* _What you will do_
With no omissions, write out every record given below.

* _Record extracts_
########################################
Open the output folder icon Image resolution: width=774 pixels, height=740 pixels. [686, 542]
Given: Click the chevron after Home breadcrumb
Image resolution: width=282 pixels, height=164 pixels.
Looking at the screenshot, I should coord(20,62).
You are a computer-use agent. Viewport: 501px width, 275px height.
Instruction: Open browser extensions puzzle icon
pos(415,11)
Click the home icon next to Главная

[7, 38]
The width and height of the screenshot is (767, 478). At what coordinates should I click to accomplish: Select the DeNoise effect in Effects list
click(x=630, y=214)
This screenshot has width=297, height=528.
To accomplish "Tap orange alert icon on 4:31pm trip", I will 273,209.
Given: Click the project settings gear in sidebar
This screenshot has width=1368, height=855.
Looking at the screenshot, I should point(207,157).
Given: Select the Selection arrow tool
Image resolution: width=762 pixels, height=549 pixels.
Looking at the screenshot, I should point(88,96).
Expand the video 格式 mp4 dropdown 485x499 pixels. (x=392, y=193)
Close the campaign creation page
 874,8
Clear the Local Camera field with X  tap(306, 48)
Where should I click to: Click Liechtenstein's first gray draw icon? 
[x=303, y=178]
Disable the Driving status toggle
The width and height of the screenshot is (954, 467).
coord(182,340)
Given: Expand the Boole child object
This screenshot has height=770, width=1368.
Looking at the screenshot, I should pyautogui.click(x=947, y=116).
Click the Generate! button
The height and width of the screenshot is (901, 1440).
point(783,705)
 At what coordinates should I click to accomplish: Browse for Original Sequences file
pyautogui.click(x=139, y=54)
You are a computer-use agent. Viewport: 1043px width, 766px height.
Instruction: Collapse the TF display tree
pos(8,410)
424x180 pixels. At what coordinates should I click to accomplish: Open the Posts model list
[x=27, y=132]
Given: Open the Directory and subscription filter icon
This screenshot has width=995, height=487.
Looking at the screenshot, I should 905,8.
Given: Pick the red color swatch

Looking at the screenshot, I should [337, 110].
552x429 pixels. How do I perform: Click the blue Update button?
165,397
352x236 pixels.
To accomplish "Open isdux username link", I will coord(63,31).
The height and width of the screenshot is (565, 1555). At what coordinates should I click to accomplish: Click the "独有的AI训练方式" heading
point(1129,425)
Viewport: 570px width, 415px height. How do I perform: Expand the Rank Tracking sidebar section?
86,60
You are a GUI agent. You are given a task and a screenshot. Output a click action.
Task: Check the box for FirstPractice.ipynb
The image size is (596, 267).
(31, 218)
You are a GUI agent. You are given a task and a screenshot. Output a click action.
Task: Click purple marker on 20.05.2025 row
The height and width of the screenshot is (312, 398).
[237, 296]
########################################
* _Exercise output_
Open the output folder icon Image resolution: width=774 pixels, height=740 pixels. [686, 542]
Given: Click the chevron after Home breadcrumb
Image resolution: width=282 pixels, height=164 pixels.
Looking at the screenshot, I should coord(20,62).
You are a computer-use agent. Viewport: 501px width, 275px height.
Instruction: Open browser extensions puzzle icon
pos(415,11)
Click the home icon next to Главная

[7, 38]
The width and height of the screenshot is (767, 478). At what coordinates should I click to accomplish: Select the DeNoise effect in Effects list
click(x=630, y=214)
This screenshot has width=297, height=528.
To accomplish "Tap orange alert icon on 4:31pm trip", I will 273,209.
Given: Click the project settings gear in sidebar
This screenshot has width=1368, height=855.
Looking at the screenshot, I should point(207,157).
Given: Select the Selection arrow tool
Image resolution: width=762 pixels, height=549 pixels.
Looking at the screenshot, I should point(88,96).
Expand the video 格式 mp4 dropdown 485x499 pixels. (x=392, y=193)
Close the campaign creation page
 874,8
Clear the Local Camera field with X  tap(306, 48)
Where should I click to: Click Liechtenstein's first gray draw icon? 
[x=303, y=178]
Disable the Driving status toggle
The width and height of the screenshot is (954, 467).
coord(182,340)
Given: Expand the Boole child object
This screenshot has height=770, width=1368.
Looking at the screenshot, I should pyautogui.click(x=947, y=116).
Click the Generate! button
The height and width of the screenshot is (901, 1440).
point(783,705)
 At what coordinates should I click to accomplish: Browse for Original Sequences file
pyautogui.click(x=139, y=54)
You are a computer-use agent. Viewport: 1043px width, 766px height.
Instruction: Collapse the TF display tree
pos(8,410)
424x180 pixels. At what coordinates should I click to accomplish: Open the Posts model list
[x=27, y=132]
Given: Open the Directory and subscription filter icon
This screenshot has width=995, height=487.
Looking at the screenshot, I should 905,8.
Given: Pick the red color swatch

Looking at the screenshot, I should [337, 110].
552x429 pixels. How do I perform: Click the blue Update button?
165,397
352x236 pixels.
To accomplish "Open isdux username link", I will coord(63,31).
The height and width of the screenshot is (565, 1555). At what coordinates should I click to accomplish: Click the "独有的AI训练方式" heading
point(1129,425)
Viewport: 570px width, 415px height. How do I perform: Expand the Rank Tracking sidebar section?
86,60
You are a GUI agent. You are given a task and a screenshot. Output a click action.
Task: Check the box for FirstPractice.ipynb
The image size is (596, 267).
(31, 218)
You are a GUI agent. You are given a task and a screenshot. Output a click action.
Task: Click purple marker on 20.05.2025 row
The height and width of the screenshot is (312, 398).
[237, 296]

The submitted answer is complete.